We do know that the new Sauvignons have taken a long time to get here. The grape variety was first planted in California in the Livermore Valley in the 19th century thanks to newspaper journalist turned winemaker Charles Wetmore who, in the late 1870s, persuaded the California legislature to establish the state viticultural commission. As the commission’s first president and CEO, Wetmore headed straight for the prestigious estates of Europe where he obtained cuttings, including cuttings of Sauvignon Blanc and Sémillon from no less than Bordeaux’s Château d’Yquem. Those Sauvignon Blanc cuttings (now called clone 1) became the plant material for vineyards all over the state.
Indeed, Wetmore’s clone 1 was probably the Sauvignon Blanc planted by Gustave Niebaum at Inglenook. An article in the February 4, 1881, edition of the St. Helena Star, noted that Niebaum received “900 choice cuttings of Sauvignon Blanc from San Jose.” Later, Beaulieu Vineyards won a gold medal for their Sauvignon Blanc (also probably clone 1) at the 1915 International Wine Exposition in San Francisco.

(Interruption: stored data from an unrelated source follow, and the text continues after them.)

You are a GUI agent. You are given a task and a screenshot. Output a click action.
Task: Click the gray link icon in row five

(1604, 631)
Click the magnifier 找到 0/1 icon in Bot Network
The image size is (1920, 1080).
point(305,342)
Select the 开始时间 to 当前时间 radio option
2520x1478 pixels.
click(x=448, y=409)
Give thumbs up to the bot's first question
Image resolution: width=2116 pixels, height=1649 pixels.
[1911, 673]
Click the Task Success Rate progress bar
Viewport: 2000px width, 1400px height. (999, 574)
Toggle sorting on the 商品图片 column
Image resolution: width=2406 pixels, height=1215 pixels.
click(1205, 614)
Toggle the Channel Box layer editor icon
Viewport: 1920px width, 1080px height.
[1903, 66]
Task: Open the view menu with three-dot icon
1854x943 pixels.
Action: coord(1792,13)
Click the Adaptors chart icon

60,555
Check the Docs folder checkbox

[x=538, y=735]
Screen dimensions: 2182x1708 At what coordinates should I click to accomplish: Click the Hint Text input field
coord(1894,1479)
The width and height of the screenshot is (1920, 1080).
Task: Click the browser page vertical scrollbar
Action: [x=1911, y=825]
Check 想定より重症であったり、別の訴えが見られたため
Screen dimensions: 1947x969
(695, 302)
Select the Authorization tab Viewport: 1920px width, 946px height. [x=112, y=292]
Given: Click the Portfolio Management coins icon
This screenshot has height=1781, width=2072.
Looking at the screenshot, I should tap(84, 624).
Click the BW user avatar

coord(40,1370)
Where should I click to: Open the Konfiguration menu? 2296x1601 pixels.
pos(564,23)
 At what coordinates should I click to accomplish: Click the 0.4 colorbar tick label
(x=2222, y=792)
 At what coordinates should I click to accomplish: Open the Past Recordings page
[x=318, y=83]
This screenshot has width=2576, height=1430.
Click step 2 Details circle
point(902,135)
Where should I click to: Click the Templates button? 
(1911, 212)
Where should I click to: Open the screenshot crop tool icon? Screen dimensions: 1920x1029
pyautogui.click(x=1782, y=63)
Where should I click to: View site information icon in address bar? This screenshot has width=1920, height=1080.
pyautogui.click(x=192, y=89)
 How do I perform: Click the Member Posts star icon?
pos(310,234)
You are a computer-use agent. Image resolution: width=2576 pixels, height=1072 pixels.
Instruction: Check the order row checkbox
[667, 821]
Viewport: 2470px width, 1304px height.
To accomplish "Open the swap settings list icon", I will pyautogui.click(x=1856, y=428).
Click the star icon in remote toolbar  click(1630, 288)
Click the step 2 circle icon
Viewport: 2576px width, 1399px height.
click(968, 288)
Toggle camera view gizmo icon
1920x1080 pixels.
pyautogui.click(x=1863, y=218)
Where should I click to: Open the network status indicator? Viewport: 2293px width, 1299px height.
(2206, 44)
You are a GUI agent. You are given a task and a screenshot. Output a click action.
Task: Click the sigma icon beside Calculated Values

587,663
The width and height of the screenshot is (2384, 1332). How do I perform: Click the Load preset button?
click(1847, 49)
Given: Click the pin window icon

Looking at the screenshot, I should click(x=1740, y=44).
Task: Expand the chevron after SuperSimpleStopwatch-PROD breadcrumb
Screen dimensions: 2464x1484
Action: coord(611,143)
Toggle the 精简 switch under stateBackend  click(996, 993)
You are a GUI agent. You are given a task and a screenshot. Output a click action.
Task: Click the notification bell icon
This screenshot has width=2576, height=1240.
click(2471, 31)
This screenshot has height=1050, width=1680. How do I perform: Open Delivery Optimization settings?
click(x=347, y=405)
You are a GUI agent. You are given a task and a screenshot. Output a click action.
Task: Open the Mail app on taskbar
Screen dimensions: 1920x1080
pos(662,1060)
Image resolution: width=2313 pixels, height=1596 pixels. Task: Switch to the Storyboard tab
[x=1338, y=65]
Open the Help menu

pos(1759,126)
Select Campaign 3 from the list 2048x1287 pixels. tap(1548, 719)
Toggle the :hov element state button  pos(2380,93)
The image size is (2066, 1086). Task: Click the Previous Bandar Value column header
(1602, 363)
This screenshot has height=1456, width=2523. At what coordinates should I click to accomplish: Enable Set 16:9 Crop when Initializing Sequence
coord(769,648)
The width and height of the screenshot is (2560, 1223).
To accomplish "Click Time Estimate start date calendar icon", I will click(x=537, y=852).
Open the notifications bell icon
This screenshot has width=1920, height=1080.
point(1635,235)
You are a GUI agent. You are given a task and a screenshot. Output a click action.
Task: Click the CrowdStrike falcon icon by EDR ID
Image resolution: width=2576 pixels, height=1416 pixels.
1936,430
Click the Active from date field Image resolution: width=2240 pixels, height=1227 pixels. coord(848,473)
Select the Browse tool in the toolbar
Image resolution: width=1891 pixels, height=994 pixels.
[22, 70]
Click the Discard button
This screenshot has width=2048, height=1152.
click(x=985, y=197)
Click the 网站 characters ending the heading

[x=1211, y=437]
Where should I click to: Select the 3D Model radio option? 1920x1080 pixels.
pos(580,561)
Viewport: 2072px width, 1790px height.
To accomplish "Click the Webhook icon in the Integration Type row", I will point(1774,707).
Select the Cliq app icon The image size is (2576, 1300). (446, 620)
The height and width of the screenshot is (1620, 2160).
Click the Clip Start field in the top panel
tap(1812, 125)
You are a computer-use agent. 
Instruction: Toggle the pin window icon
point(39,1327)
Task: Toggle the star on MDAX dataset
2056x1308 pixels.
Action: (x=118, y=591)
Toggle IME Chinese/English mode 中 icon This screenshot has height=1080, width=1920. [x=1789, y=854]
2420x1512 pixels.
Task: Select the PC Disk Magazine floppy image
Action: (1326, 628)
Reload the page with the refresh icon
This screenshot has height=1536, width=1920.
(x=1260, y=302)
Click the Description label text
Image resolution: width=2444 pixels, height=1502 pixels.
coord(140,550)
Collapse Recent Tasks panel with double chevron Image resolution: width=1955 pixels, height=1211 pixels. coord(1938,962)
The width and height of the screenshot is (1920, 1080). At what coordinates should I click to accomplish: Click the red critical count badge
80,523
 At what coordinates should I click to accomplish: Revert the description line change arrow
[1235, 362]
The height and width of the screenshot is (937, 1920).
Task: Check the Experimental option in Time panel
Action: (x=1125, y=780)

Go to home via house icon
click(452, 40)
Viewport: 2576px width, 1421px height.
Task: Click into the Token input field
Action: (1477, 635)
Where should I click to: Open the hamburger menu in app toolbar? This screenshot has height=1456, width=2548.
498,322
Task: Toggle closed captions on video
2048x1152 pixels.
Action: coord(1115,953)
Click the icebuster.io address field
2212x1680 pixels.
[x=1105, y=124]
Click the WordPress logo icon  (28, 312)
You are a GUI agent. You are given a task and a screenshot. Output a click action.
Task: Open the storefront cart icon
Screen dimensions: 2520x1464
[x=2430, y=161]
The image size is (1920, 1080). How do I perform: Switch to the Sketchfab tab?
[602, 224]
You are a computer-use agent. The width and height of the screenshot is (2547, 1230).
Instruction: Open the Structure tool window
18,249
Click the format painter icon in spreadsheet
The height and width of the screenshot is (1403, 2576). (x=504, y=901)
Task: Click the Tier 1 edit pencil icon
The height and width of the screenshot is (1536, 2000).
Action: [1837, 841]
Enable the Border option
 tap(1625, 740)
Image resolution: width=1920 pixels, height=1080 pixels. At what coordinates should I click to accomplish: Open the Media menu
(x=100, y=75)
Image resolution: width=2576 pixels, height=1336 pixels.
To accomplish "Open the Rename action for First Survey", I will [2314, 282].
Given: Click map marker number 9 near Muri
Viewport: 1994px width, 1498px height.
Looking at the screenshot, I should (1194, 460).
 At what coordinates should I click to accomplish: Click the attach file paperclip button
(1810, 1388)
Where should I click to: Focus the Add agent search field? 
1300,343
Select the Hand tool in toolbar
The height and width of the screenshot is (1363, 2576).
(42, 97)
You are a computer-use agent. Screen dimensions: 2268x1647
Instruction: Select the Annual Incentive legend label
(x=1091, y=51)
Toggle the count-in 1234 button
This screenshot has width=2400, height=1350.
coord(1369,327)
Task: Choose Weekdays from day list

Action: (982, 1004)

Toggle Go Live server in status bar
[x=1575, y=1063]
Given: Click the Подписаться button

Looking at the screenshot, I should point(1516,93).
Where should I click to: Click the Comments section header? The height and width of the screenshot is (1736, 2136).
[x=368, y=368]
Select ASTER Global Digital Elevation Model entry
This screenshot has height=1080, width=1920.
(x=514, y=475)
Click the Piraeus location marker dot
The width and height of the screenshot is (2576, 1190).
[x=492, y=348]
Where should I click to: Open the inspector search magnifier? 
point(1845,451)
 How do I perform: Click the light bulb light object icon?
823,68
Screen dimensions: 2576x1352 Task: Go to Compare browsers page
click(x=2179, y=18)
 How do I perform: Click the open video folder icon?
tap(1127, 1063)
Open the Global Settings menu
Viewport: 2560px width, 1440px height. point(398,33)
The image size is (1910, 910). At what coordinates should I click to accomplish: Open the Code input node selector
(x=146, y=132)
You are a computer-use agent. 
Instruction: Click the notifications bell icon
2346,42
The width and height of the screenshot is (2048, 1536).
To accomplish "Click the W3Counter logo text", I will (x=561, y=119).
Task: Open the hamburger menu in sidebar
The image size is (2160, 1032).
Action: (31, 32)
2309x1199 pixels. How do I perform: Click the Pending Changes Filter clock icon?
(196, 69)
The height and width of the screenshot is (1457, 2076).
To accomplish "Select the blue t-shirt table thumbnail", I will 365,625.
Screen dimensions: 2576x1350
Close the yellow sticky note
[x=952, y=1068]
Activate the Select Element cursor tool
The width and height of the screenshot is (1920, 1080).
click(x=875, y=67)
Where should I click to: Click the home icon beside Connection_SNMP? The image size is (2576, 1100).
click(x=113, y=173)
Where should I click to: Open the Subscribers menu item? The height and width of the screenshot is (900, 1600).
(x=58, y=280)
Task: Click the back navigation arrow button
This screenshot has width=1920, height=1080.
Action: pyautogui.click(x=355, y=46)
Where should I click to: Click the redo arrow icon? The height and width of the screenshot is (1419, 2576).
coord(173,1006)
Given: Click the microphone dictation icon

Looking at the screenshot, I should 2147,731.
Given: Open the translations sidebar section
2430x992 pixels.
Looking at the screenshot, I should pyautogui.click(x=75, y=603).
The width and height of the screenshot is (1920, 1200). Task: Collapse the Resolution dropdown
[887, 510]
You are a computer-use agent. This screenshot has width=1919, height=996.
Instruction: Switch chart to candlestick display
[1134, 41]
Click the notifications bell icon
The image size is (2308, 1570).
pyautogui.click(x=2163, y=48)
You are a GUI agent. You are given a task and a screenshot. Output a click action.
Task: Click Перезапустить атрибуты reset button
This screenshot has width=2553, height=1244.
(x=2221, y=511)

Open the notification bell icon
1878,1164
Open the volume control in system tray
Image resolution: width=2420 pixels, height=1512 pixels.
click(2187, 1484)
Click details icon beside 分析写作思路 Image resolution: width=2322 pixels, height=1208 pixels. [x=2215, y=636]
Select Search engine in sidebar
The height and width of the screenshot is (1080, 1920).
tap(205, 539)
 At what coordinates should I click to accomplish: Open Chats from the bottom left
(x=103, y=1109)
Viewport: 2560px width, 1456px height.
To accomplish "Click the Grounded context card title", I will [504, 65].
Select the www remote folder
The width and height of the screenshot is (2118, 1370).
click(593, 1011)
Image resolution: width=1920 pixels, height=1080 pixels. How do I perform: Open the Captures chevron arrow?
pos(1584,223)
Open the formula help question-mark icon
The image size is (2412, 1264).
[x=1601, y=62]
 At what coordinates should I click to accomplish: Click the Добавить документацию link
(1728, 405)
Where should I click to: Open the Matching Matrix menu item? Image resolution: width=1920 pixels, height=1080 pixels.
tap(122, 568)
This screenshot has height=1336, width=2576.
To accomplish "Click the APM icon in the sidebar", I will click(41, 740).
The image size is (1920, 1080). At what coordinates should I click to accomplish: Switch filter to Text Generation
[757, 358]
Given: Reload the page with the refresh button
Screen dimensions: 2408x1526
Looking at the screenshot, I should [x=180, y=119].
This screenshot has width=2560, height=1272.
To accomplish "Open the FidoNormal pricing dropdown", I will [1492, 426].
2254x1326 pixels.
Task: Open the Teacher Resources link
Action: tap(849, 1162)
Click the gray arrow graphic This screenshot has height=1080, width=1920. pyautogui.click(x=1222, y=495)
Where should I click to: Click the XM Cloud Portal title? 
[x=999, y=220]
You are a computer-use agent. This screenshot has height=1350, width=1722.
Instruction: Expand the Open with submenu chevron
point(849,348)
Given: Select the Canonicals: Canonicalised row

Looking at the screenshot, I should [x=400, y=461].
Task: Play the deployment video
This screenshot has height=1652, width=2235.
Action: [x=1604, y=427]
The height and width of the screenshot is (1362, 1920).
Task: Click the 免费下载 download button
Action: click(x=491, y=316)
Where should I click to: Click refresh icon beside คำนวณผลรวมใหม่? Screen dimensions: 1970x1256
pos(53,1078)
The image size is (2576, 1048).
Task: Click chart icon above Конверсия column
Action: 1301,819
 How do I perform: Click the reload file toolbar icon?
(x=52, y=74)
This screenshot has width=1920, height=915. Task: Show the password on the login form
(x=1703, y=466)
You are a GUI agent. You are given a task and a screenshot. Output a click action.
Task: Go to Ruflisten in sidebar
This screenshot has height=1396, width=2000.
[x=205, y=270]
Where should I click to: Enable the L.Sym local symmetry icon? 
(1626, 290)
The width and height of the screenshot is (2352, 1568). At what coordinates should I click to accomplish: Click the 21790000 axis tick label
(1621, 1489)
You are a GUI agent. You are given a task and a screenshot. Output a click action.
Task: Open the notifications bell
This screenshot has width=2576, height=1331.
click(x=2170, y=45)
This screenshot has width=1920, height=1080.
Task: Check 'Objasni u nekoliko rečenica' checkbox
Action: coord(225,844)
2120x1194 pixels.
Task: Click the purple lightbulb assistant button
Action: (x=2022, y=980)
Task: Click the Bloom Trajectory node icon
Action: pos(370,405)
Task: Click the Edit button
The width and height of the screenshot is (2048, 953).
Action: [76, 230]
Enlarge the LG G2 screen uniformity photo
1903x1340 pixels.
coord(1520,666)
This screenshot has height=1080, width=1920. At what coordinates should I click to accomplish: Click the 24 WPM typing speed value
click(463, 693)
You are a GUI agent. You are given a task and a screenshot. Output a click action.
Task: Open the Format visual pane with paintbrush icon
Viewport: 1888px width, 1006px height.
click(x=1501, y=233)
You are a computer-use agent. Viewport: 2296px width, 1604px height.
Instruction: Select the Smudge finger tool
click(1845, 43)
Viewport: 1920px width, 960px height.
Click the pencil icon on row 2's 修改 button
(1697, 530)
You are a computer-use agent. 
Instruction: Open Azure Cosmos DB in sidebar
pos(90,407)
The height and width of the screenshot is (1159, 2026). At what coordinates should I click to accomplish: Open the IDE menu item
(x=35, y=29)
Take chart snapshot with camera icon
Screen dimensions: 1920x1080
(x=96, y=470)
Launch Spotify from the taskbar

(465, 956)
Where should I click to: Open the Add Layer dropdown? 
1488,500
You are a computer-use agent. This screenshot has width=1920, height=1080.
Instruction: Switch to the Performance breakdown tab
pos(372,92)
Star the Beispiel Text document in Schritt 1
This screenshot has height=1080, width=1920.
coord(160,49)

But dark days followed for the variety. Grown at high yields after Prohibition, it became the basis for innocuous sweet and dry jug “Sauterne” (spelled without the final ‘s’ as it is in France). “Good Sauterne” (also called Haut Sauterne) was said to be made by just a few wineries including Inglenook, Larkmead, Eschol (now Trefethen) and ultimately Robert Mondavi Winery, which, sensing a marketing opportunity to distinguish its dry version, rebranded it as “Fume Blanc,” a reference to the Pouilly Fumé wines of the Loire Valley. And Mondavi still makes a very fine example, especially the Robert Mondavi To Kalon Vineyard “I Block” Fume Blanc, of which only a tiny amount is now made, given that the vines planted in 1949 are the oldest Sauvignon Blanc vines in Napa Valley, and may well be the oldest Sauvignon Blanc in California.
In the end, I believe that all great wines are precise. Their flavors are not muddled or diffuse. Their flavors are exact and vivid—like the sound of a church bell in the mountains. For me, no domestic white wines are more precise or more inspiring than the new Super Sauvignons coming out of the Napa Valley.